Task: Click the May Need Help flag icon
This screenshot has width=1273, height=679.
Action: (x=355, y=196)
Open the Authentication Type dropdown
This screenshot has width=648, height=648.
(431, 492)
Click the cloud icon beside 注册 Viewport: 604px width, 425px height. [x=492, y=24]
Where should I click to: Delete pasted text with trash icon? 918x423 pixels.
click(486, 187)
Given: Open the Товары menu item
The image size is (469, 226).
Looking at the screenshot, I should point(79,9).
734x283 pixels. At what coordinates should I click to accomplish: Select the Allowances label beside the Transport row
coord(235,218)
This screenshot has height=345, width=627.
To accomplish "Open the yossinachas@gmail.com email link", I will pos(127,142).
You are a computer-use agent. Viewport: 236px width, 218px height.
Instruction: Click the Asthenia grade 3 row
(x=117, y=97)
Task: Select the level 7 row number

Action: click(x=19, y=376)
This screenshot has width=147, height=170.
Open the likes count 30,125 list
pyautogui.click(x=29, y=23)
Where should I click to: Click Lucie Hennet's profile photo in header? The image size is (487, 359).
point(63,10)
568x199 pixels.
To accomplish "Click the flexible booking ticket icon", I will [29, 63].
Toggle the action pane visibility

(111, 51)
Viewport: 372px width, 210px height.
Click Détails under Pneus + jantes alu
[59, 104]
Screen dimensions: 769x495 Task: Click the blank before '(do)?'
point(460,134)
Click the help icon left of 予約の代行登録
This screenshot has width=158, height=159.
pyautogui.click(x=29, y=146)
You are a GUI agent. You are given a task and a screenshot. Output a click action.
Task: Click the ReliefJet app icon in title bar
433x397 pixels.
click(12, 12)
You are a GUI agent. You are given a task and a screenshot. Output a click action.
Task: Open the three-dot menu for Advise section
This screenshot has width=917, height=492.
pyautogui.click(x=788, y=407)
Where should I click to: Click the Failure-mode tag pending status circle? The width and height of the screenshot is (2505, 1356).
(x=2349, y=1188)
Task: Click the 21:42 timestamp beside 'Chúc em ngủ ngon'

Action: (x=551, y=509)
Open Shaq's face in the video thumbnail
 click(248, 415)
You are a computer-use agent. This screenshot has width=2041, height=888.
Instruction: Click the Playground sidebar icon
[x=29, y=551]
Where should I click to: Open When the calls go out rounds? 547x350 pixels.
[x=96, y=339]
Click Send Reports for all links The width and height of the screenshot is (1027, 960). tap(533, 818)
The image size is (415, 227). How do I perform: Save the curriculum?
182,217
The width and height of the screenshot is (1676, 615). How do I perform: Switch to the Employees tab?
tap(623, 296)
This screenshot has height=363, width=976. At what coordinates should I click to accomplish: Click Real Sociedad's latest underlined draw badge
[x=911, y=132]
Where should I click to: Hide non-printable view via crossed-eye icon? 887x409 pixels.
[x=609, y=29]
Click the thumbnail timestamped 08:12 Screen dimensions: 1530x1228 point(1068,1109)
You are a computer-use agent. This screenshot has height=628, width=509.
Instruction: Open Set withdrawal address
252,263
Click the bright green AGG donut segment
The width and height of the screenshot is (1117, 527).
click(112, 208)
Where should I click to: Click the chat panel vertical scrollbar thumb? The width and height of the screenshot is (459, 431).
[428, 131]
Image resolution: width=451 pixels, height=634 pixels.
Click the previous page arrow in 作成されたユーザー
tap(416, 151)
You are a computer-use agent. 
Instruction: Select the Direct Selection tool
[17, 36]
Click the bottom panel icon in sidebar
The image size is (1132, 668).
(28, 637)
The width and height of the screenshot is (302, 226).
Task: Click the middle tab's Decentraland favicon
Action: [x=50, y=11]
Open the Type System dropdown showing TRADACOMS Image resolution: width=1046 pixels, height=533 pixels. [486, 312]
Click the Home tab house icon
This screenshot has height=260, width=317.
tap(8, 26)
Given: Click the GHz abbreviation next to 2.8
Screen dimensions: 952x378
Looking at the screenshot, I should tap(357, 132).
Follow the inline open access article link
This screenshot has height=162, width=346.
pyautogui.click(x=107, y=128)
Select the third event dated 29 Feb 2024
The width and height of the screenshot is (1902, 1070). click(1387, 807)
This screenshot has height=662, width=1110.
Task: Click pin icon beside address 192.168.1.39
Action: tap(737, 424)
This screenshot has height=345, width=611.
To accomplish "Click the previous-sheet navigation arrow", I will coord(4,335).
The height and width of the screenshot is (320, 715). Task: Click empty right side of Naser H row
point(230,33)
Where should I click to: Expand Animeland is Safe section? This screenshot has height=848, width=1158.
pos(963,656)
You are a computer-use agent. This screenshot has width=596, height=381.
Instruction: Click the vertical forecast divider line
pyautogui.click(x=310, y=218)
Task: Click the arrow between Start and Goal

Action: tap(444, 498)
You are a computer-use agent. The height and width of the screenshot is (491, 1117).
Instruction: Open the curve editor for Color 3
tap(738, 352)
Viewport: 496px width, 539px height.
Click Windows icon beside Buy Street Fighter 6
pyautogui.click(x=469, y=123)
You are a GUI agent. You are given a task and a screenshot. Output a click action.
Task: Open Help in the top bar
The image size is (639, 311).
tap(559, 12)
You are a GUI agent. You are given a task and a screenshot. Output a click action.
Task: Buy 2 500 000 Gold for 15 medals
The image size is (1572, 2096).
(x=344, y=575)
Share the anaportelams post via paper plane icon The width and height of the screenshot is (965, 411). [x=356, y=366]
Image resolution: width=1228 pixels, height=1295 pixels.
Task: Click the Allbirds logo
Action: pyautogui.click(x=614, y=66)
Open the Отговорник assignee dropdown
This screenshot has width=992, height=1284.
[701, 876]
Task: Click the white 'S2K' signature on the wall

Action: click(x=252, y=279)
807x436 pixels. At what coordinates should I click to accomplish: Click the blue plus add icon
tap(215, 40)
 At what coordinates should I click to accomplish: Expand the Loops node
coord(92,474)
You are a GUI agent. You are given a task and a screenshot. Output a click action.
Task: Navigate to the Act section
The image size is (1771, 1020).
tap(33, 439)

################

• Goal:
Output the rows between the line holding "568x199 pixels." and the line holding "click(248, 415)", inclusive, as a numbered list with blank lines left out.

• Answer below:
1. 568x199 pixels.
2. To accomplish "Click the flexible booking ticket icon", I will [29, 63].
3. Toggle the action pane visibility
4. (111, 51)
5. Viewport: 372px width, 210px height.
6. Click Détails under Pneus + jantes alu
7. [59, 104]
8. Screen dimensions: 769x495 Task: Click the blank before '(do)?'
9. point(460,134)
10. Click the help icon left of 予約の代行登録
11. This screenshot has width=158, height=159.
12. pyautogui.click(x=29, y=146)
13. You are a GUI agent. You are given a task and a screenshot. Output a click action.
14. Task: Click the ReliefJet app icon in title bar
15. 433x397 pixels.
16. click(12, 12)
17. You are a GUI agent. You are given a task and a screenshot. Output a click action.
18. Task: Open the three-dot menu for Advise section
19. This screenshot has width=917, height=492.
20. pyautogui.click(x=788, y=407)
21. Where should I click to: Click the Failure-mode tag pending status circle? The width and height of the screenshot is (2505, 1356).
22. (x=2349, y=1188)
23. Task: Click the 21:42 timestamp beside 'Chúc em ngủ ngon'
24. Action: (x=551, y=509)
25. Open Shaq's face in the video thumbnail
26.  click(248, 415)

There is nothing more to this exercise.